NYTimes  http://tinyurl.com/s89x
October 22, 2003
New Information May Bolster Questions on Halliburton
By NEELA BANERJEE

Correction Appended

The head of an Iraqi oil agency said yesterday that his group had been
trucking in gasoline and other fuel to Iraq for considerably less money than
Halliburton, which has so far received more than $700 million from the Army
Corps of Engineers to stave off shortages there.

Separately, a report earlier this month by the Congressional Research
Service, a nonpartisan public policy research arm, warned that the Corps of
Engineers might be paying too much to import fuel.

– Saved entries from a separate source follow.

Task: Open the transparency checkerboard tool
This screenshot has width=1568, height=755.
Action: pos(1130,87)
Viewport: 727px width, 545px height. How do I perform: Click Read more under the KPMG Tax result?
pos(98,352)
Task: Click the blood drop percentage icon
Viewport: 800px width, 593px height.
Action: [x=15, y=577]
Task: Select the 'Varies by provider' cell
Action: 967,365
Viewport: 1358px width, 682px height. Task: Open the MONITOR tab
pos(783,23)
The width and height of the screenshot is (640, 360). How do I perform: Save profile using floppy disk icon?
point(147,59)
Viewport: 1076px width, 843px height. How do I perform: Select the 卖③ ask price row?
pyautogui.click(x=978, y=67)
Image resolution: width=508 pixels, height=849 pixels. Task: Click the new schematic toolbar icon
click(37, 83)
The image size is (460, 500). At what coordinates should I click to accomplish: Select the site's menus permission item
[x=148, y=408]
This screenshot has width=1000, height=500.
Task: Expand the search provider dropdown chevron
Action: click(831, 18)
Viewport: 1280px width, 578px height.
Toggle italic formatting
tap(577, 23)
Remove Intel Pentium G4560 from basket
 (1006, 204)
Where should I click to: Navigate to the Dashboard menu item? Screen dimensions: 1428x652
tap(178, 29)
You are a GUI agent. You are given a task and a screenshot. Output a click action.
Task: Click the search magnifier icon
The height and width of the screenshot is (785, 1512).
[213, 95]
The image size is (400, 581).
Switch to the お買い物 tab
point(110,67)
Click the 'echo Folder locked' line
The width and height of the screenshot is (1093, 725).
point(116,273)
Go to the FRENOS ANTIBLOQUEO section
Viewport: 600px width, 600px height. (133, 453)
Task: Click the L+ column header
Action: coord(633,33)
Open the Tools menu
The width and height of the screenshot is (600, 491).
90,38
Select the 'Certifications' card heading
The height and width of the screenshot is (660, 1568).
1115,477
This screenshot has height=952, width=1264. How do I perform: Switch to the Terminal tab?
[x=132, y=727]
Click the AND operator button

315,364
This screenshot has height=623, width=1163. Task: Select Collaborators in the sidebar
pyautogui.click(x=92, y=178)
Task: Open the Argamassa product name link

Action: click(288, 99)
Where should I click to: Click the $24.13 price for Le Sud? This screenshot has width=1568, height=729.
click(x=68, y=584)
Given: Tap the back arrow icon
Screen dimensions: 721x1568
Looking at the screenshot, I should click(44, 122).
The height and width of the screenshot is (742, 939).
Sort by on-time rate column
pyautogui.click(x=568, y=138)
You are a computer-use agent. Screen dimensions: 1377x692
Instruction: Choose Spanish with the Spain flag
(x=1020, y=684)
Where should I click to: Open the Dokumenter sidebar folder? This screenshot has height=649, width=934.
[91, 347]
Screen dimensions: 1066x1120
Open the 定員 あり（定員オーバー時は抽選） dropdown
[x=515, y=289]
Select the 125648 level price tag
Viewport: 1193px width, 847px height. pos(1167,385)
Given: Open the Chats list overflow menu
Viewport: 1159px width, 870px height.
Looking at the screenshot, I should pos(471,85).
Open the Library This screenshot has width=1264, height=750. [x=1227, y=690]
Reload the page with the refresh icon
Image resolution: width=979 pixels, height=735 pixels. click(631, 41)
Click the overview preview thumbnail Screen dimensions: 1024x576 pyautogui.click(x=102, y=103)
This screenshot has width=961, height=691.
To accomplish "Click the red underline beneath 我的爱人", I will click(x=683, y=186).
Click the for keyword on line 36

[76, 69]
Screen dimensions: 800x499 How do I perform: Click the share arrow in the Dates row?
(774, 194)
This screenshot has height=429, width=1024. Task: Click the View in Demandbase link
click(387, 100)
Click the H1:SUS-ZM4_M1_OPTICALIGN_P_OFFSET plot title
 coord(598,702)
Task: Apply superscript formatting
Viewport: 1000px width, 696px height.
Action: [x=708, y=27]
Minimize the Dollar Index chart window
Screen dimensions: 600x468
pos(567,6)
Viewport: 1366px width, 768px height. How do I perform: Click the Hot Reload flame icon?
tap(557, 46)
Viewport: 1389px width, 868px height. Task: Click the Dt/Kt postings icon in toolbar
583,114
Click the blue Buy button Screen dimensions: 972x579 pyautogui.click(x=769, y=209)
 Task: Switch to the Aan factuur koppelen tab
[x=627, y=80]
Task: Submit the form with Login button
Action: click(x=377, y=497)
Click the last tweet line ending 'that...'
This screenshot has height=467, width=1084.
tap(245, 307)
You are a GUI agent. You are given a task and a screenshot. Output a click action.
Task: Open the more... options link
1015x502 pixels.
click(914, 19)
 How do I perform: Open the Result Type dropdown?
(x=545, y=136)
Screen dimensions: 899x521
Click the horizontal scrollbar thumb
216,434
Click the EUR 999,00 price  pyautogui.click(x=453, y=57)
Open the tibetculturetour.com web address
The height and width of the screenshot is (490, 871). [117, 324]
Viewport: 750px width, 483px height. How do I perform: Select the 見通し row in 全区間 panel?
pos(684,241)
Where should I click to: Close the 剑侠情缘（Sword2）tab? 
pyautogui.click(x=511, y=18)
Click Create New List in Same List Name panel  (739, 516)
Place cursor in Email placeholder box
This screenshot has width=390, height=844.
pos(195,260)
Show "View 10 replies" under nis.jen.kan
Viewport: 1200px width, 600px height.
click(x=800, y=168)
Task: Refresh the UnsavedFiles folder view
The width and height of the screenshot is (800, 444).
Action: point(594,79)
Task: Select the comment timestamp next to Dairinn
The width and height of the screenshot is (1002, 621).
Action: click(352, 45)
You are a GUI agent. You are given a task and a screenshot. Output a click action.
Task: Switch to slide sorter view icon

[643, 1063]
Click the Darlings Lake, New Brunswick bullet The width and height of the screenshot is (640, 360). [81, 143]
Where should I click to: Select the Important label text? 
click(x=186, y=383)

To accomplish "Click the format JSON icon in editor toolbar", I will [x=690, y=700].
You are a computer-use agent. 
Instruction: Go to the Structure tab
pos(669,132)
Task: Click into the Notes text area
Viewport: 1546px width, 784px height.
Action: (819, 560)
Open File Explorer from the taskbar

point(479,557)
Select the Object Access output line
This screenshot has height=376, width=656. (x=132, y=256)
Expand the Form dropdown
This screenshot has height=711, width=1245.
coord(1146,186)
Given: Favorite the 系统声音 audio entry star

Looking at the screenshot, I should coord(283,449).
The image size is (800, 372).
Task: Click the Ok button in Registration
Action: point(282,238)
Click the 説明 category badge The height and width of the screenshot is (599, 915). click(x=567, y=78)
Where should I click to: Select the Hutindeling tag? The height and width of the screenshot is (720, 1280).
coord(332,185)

The disclosures support assertions by two senior House Democrats,
Representatives Henry A. Waxman of California and John D. Dingell of
Michigan, that Halliburton may be overcharging American taxpayers and
Iraqis. The lawmakers sent a letter to the head of the Corps of Engineers
yesterday asking it to look into the price disparity between the Iraqi
agency's imports and Halliburton's.

The letter also noted new information released by the corps that most of the
money to buy the fuel had come from a fund established by the United Nations
meant to provide humanitarian aid to Iraq. The fund is under American
control.

"Although it initially appeared that Halliburton was gouging only American
taxpayers," the lawmakers said in the letter to Lt. Gen. Robert B. Flowers,
head of the Corps of Engineers, "it now seems that the company is
overcharging the humanitarian Oil for Food program and the Iraqi people as
well. This significantly compounds the implications of Halliburton's
actions."

Halliburton, which is paid a fee of 2 percent of the cost of the fuel it
delivers, has strongly denied the accusation of overcharging, if not the
pricing cited by the lawmakers. It contends that it buys fuel by soliciting
competitive bids and that the high cost stems from the price of transporting
and distributing fuel in a volatile country. The Army Corps of Engineers and
the Coalition Provisional Authority, the American-led civil administration
in Iraq, have so far stood by Halliburton.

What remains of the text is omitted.